An Arizona State professor is offering her female students extra credit if they don’t shave their body hair for the semester, and her male students the same if they do shave from the neck down. It’s a weird academic gambit, and I don’t know what I think about it from a scholarly point of view, but it’d be nice to have an excuse not to shave. As it stands now, there’s really no acceptable societal excuse, which troubles me because, well, I don’t shave my underarms. You know, like Madonna, who I have so much in common with already.
The reason I don’t shave is because of my boyfriend. He likes armpit hair. He won’t let me say it’s a fetish, but I looked that word up on Dictionary.com (because we’ve all become morons) and found this: “any object or nongenital part of the body that causes a habitual erotic response.” So…that.
Relationship columnist Dan Savage says if your romantic partner is turned on by something and it’s not too difficult to oblige that turn-on, you should try your best. And this isn’t too difficult. I mean, it’s not as though he’s asking me to stick a ball gag in my mouth or pee anywhere other than a toilet. So what’s the problem?
If I felt comfortable with my decision, I could go sleeveless all the time and not worry about what people think. After all, I did that for years.
For instance, when I was in college at The Most Hippie College In the U.S., it was a free-for-all. Boys wore skirts with bare feet and it did not hurt their chances of getting laid. My then-boyfriend saw the shower room maybe once a month and was apparently unfamiliar with a product called “deodorant.” The idea of shaving? Pfft.
For graduate school, I was in Austin during the era of Slacker. That says it all, pretty much. I even made money off of not shaving at a photo shoot for an “art book” about “natural women.” It later became clear that the photographer wasn’t actually an artist, if you get my meaning.
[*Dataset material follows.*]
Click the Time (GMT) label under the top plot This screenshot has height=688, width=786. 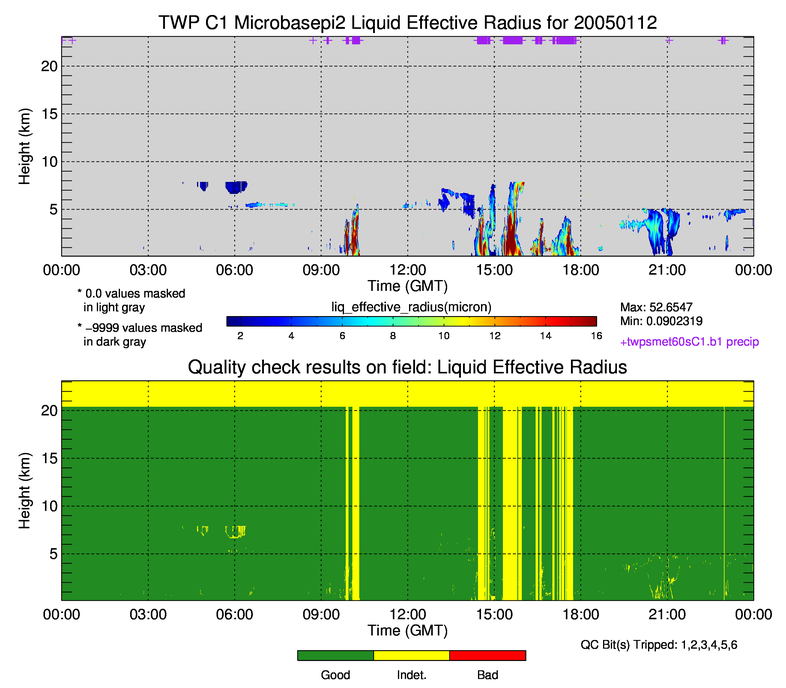(x=407, y=284)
Thank god that book does not exist.
But nowadays I feel deeply shameful about body hair, and when I go sleeveless, I assume everyone is looking at me in disgust. Which may be true. It’s not like I have an eyebrow piercing and white-person dreadlocks. I work at Philadelphia Magazine and get pedicures. You see the problem.
Because of this I am compulsively shopping for coverups so that I can wear all my sleeveless clothing but obscure the truth of my underarms. And you know what? THERE’S NO SOLUTION. Here’s what the over-40 bloggers recommend to hide your upper arms (or hairy underarms):
1. Shawl: Effective enough at a wedding, where you can argue that it’s chilly in the ballroom, and where other women are wrapped up in similarly dull swaths of fabric. But completely impractical at any other time, as it has no arms, thus no staying power, and is an OCD nightmare if you worry about it remaining in the same position.
2. Shrug: Are these in style anymore? I don’t think so. There’s just no such thing as a hip shrug. The one I have has scalloped edges, which is worse still. When I wear it, i feel like I’m saying to the world: “I don’t know what I’m doing with the top half of my body.”
3. Long sleeves in “light fabrics”: What are light fabrics? Think about it. Lace. Chiffon. Semi-transparent polyester. Sheer something-or-other made from a chemical blend of sadness. There is not a single “light fabric” that looks good in a long sleeve.
4. Short sleeves with an “airy” shape: Such shapes are: the batwing, the butterfly sleeve, the bell sleeve, the bishop sleeve. In other words: NO.
5. Chunky sweater, denim jacket, blazers, etc: Summer exists.
6. Twenty-five huge bracelets to deflect attention: I’ve tried this but when I go to type it sounds like a train is derailing. Plus, I’m not sure anyone is fooled.
The solution I most often employ is keeping my arms glued to my sides as though I threw my back out. Or I wear incredibly hot cardigans, sweat, and then tear them off as soon as I’m out of work because once I’m on SEPTA, I’ll be damned if I’m going to worry about what people think of me.
I am thinking, however, of taking correspondence courses at Arizona State. I believe they have an online curriculum.